Researchers at Royal Holloway, University of London are calling for more unified guidelines about returning back pain patients to work as currently the advice can be contradictory and confusing.

A study by researchers from the Department of Psychology at Royal Holloway reveals that the advice clinicians give out can vary greatly and despite NICE (the National Institute for Health and Clinical Excellence) guidelines encouraging health care practitioners to advise patients to stay active and return to work, most practitioners believe work factors can cause or exacerbate lower back pain, and a recommendation for a "short break from work" to allow healing is common.

The Health and Safety Executive guidelines includes advice for employers and workers but nothing for clinicians.

Lead author Professor Tamar Pincus, from Royal Holloway, explains: "Lower back pain is consistently among the top most costly health problems. Back pain has been identified as the second main cause of absenteeism in the UK and costs the economy billions of pounds each year. Our findings suggest that, despite guidelines that encourage an active recovery in relation to returning to work, many clinicians hold a range of beliefs that contradict this advice, and these beliefs can influence their clinical decisions and behaviours."

She added: "Everybody from employers, policy makers and clinicians has their own agenda and patients get stuck in the middle with conflicting information. More needs to be done to understand each case and clinicians and employers need to find a way to start talking to each other to find a solution that works."

Researchers measured work-related behaviours and beliefs related to lower back pain among osteopaths, physiotherapists, and chiropractors across the UK. After GPs these three groups most commonly treat back pain. They measured how frequently these practitioners visited a patient's workplace; provided sick leave certificates; recommended a break from work for recovery; and prescribed exercises that could be incorporated into the patient's work routine.

They also examined practitioners' beliefs about the benefit of work to health in general, and back pain specifically, and employers' willingness to help patients.

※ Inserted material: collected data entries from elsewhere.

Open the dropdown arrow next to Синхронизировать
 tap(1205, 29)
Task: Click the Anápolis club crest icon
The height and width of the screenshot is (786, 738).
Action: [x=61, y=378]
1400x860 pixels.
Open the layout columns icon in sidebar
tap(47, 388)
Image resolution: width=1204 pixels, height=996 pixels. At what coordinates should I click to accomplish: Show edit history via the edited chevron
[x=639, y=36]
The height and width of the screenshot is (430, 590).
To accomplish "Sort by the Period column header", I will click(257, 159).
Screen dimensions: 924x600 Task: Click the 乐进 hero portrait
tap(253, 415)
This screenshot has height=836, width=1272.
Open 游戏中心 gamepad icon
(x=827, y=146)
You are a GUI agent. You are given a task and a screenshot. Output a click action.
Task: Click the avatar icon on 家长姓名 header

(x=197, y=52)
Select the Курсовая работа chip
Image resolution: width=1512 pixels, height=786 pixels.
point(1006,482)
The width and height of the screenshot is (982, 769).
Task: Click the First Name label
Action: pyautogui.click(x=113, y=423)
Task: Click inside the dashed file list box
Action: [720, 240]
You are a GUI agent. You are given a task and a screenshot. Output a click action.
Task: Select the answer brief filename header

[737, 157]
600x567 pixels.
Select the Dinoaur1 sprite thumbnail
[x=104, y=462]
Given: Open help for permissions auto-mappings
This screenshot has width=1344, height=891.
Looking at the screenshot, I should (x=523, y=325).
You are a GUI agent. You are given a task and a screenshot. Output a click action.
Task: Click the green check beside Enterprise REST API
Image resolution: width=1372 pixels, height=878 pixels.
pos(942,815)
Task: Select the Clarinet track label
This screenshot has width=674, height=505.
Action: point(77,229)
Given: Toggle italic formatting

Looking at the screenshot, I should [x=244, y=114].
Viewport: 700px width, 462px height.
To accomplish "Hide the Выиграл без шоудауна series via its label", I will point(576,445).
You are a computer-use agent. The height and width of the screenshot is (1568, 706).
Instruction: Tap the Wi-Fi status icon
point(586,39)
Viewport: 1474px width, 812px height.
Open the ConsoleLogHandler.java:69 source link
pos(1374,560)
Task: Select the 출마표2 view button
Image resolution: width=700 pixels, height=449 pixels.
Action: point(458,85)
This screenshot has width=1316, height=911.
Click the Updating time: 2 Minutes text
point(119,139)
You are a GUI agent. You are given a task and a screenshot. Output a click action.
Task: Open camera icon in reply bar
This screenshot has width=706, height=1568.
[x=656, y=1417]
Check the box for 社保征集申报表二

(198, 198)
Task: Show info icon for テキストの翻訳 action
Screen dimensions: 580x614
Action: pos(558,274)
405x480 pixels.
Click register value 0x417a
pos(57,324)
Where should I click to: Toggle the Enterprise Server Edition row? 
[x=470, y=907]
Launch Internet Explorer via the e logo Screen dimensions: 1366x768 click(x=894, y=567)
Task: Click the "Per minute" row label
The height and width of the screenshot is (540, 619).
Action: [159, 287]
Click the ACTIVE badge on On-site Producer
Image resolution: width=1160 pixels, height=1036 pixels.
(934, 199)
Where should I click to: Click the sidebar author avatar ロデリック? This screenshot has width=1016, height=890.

Professor Pincus believes a more holistic and flexible approach needs to be taken and options such as working from home need to be considered:

"This is an issue that affects so many people and everybody needs to be on board with this. Educating patients is an important priority which could reduce work absenteeism. If returning to work is beneficial to patients then bringing these practitioners on board is important because it has been suggested that cooperation, communication and agreed goals between workers, employers and practitioners reduce disability and related absence from work."